**What you should do:** From the line containing "Task: Click the undo history arrow icon" to the last line of the data, both included, transcribe each line exactly, leaving out pictures and adding nothing.
Working data section start
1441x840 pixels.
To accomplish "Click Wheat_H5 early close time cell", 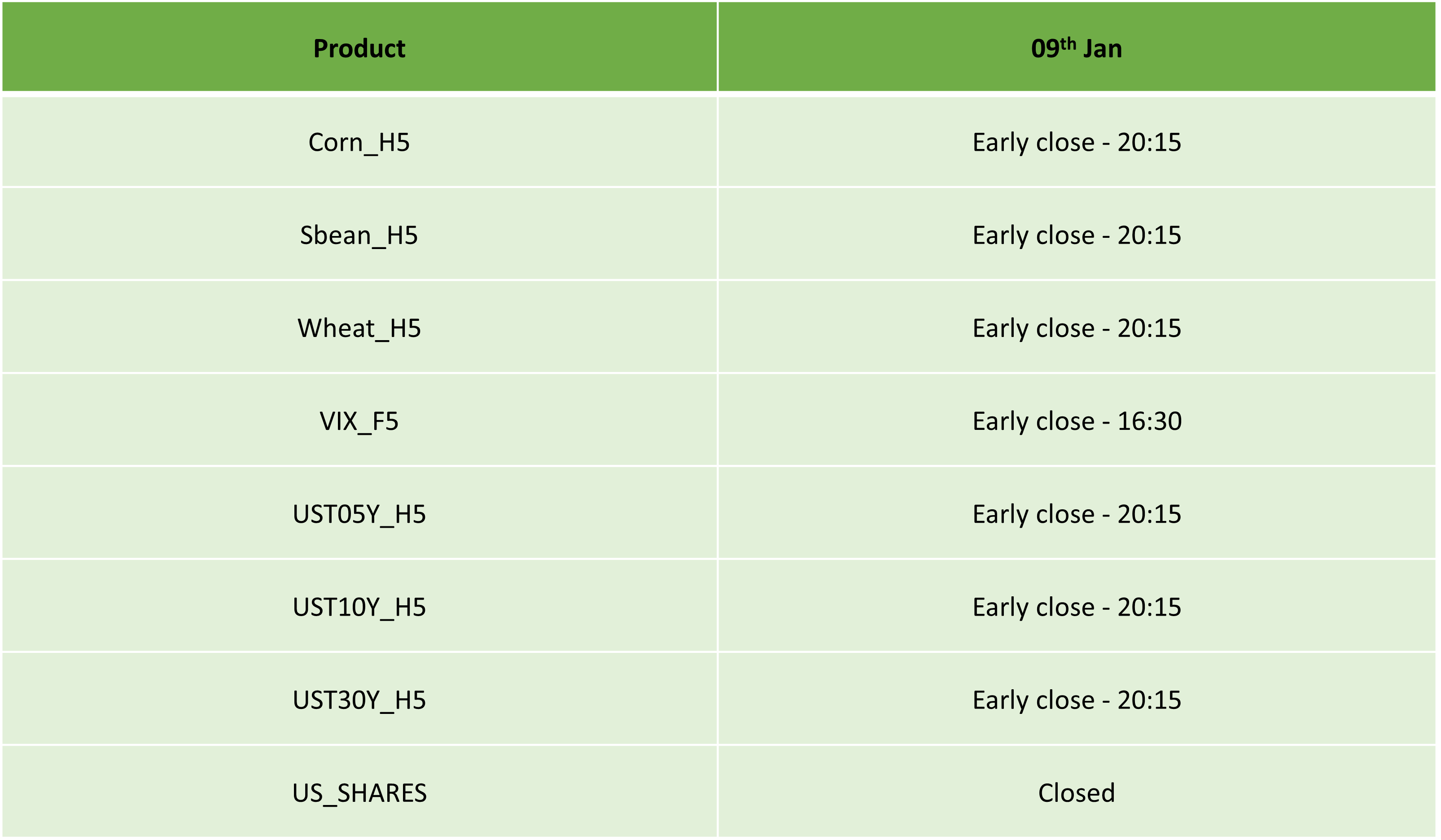I will coord(1077,327).
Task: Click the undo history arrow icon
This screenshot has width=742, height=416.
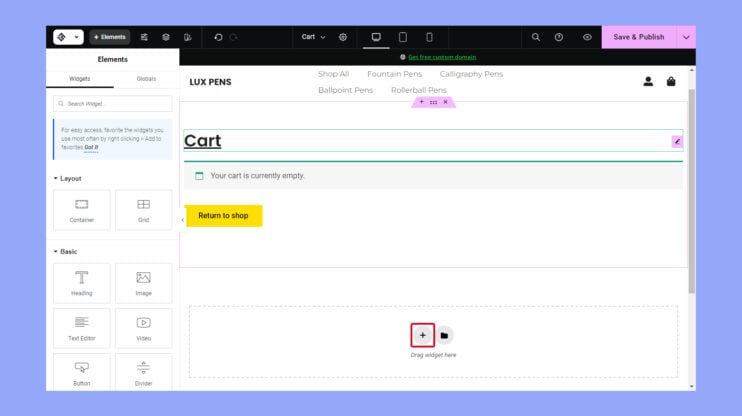Action: coord(218,37)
Working data section end
**Completed exercise:**
Task: Click the undo history arrow icon
This screenshot has width=742, height=416.
Action: coord(218,37)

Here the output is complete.